Requirement:
Lines from the top of the entries through the line that has "Click the rewards" must be duplicated exactly, and no others.

Data shown:
▶
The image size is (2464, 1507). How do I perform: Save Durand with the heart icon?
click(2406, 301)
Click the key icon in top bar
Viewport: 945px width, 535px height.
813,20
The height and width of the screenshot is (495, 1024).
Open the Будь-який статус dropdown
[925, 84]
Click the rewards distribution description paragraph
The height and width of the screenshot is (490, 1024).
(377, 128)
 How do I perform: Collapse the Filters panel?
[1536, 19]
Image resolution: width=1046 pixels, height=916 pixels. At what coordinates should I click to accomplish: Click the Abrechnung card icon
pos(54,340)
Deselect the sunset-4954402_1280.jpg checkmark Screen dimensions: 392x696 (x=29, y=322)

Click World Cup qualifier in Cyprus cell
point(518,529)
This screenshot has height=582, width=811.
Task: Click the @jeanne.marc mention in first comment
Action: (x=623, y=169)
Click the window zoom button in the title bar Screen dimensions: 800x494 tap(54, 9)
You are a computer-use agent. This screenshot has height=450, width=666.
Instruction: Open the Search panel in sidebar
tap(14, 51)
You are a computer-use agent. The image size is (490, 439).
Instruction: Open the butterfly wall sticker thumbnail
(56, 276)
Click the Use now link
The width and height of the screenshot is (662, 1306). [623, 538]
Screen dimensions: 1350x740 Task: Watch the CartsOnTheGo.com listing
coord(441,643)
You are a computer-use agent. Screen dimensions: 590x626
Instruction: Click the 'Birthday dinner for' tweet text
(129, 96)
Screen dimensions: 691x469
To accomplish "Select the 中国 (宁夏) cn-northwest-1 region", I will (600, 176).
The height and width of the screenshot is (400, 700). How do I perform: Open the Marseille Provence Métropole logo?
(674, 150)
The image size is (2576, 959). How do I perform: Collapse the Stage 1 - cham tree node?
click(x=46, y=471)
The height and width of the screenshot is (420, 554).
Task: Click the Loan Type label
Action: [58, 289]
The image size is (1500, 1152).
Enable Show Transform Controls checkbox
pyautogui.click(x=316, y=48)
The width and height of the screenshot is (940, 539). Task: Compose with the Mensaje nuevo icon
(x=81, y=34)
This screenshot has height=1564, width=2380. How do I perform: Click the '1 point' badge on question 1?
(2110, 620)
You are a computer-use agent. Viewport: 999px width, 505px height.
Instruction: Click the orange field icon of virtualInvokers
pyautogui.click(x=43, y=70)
◀
The completed task:
The image size is (2464, 1507). How do I perform: Save Durand with the heart icon?
click(2406, 301)
Click the key icon in top bar
Viewport: 945px width, 535px height.
813,20
The height and width of the screenshot is (495, 1024).
Open the Будь-який статус dropdown
[925, 84]
Click the rewards distribution description paragraph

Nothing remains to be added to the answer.